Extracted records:
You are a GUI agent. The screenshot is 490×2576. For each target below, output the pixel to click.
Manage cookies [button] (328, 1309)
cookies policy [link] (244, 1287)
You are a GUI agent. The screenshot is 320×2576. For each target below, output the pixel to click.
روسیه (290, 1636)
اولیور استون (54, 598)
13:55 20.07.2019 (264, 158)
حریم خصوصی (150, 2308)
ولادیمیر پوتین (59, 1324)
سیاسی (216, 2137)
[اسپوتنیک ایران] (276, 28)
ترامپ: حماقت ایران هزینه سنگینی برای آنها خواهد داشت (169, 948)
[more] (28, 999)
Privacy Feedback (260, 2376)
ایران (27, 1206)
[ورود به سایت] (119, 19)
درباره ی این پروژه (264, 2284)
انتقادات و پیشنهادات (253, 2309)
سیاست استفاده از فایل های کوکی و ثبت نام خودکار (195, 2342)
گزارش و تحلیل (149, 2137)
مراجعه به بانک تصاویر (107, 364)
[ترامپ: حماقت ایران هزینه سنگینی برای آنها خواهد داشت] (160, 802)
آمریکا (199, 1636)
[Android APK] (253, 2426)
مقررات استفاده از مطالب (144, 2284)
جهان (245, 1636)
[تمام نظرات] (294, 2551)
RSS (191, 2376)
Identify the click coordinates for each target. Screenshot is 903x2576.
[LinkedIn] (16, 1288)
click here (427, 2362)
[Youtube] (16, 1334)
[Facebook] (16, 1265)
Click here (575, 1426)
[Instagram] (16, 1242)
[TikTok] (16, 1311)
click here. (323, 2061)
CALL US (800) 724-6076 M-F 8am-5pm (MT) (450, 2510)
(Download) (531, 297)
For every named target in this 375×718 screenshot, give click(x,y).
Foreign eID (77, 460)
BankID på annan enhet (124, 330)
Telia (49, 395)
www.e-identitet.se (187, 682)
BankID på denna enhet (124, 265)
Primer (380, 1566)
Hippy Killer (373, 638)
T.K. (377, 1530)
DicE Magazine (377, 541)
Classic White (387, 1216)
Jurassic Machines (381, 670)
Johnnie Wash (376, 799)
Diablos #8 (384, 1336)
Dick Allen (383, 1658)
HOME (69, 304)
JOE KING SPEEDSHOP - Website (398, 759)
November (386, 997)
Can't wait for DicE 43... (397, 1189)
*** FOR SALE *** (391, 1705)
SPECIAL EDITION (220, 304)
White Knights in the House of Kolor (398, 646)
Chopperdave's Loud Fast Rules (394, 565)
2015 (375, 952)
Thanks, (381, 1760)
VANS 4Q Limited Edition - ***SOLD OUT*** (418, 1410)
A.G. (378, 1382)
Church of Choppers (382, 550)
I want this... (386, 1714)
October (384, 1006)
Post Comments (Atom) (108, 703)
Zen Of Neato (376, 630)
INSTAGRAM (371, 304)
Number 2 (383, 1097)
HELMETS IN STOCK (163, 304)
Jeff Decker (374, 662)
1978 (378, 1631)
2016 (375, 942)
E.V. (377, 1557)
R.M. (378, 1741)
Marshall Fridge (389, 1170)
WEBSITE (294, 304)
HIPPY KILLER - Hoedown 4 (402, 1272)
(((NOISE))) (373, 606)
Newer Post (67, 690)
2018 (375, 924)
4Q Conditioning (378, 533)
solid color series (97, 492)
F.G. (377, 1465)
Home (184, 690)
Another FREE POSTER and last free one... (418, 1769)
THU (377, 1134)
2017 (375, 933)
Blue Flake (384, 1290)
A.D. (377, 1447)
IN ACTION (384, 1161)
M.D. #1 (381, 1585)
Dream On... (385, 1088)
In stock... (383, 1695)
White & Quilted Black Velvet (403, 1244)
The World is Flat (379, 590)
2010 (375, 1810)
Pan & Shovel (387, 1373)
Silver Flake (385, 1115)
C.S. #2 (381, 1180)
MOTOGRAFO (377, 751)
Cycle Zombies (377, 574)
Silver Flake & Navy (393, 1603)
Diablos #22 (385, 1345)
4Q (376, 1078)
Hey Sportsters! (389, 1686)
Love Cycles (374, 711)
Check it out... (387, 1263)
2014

§ **PROBLEM DETAILS**
Each line of the data is to be transcribed exactly, with nothing left out.

§ **RESULT FOR THIS EXERCISE**
You are a GUI agent. The screenshot is 490×2576. For each target below, output the pixel to click.
Manage cookies [button] (328, 1309)
cookies policy [link] (244, 1287)
You are a GUI agent. The screenshot is 320×2576. For each target below, output the pixel to click.
روسیه (290, 1636)
اولیور استون (54, 598)
13:55 20.07.2019 (264, 158)
حریم خصوصی (150, 2308)
ولادیمیر پوتین (59, 1324)
سیاسی (216, 2137)
[اسپوتنیک ایران] (276, 28)
ترامپ: حماقت ایران هزینه سنگینی برای آنها خواهد داشت (169, 948)
[more] (28, 999)
Privacy Feedback (260, 2376)
ایران (27, 1206)
[ورود به سایت] (119, 19)
درباره ی این پروژه (264, 2284)
انتقادات و پیشنهادات (253, 2309)
سیاست استفاده از فایل های کوکی و ثبت نام خودکار (195, 2342)
گزارش و تحلیل (149, 2137)
مراجعه به بانک تصاویر (107, 364)
[ترامپ: حماقت ایران هزینه سنگینی برای آنها خواهد داشت] (160, 802)
آمریکا (199, 1636)
[Android APK] (253, 2426)
مقررات استفاده از مطالب (144, 2284)
جهان (245, 1636)
[تمام نظرات] (294, 2551)
RSS (191, 2376)
Identify the click coordinates for each target. Screenshot is 903x2576.
[LinkedIn] (16, 1288)
click here (427, 2362)
[Youtube] (16, 1334)
[Facebook] (16, 1265)
Click here (575, 1426)
[Instagram] (16, 1242)
[TikTok] (16, 1311)
click here. (323, 2061)
CALL US (800) 724-6076 M-F 8am-5pm (MT) (450, 2510)
(Download) (531, 297)
For every named target in this 375×718 screenshot, give click(x,y).
Foreign eID (77, 460)
BankID på annan enhet (124, 330)
Telia (49, 395)
www.e-identitet.se (187, 682)
BankID på denna enhet (124, 265)
Primer (380, 1566)
Hippy Killer (373, 638)
T.K. (377, 1530)
DicE Magazine (377, 541)
Classic White (387, 1216)
Jurassic Machines (381, 670)
Johnnie Wash (376, 799)
Diablos #8 (384, 1336)
Dick Allen (383, 1658)
HOME (69, 304)
JOE KING SPEEDSHOP - Website (398, 759)
November (386, 997)
Can't wait for DicE 43... (397, 1189)
*** FOR SALE *** (391, 1705)
SPECIAL EDITION (220, 304)
White Knights in the House of Kolor (398, 646)
Chopperdave's Loud Fast Rules (394, 565)
2015 (375, 952)
Thanks, (381, 1760)
VANS 4Q Limited Edition - ***SOLD OUT*** (418, 1410)
A.G. (378, 1382)
Church of Choppers (382, 550)
I want this... (386, 1714)
October (384, 1006)
Post Comments (Atom) (108, 703)
Zen Of Neato (376, 630)
INSTAGRAM (371, 304)
Number 2 (383, 1097)
HELMETS IN STOCK (163, 304)
Jeff Decker (374, 662)
1978 (378, 1631)
2016 (375, 942)
E.V. (377, 1557)
R.M. (378, 1741)
Marshall Fridge (389, 1170)
WEBSITE (294, 304)
HIPPY KILLER - Hoedown 4 (402, 1272)
(((NOISE))) (373, 606)
Newer Post (67, 690)
2018 (375, 924)
4Q Conditioning (378, 533)
solid color series (97, 492)
F.G. (377, 1465)
Home (184, 690)
Another FREE POSTER and last free one... (418, 1769)
THU (377, 1134)
2017 (375, 933)
Blue Flake (384, 1290)
A.D. (377, 1447)
IN ACTION (384, 1161)
M.D. #1 (381, 1585)
Dream On... (385, 1088)
In stock... (383, 1695)
White & Quilted Black Velvet (403, 1244)
The World is Flat (379, 590)
2010 (375, 1810)
Pan & Shovel (387, 1373)
Silver Flake (385, 1115)
C.S. #2 (381, 1180)
MOTOGRAFO (377, 751)
Cycle Zombies (377, 574)
Silver Flake & Navy (393, 1603)
Diablos #22 (385, 1345)
4Q (376, 1078)
Hey Sportsters! (389, 1686)
Love Cycles (374, 711)
Check it out... (387, 1263)
2014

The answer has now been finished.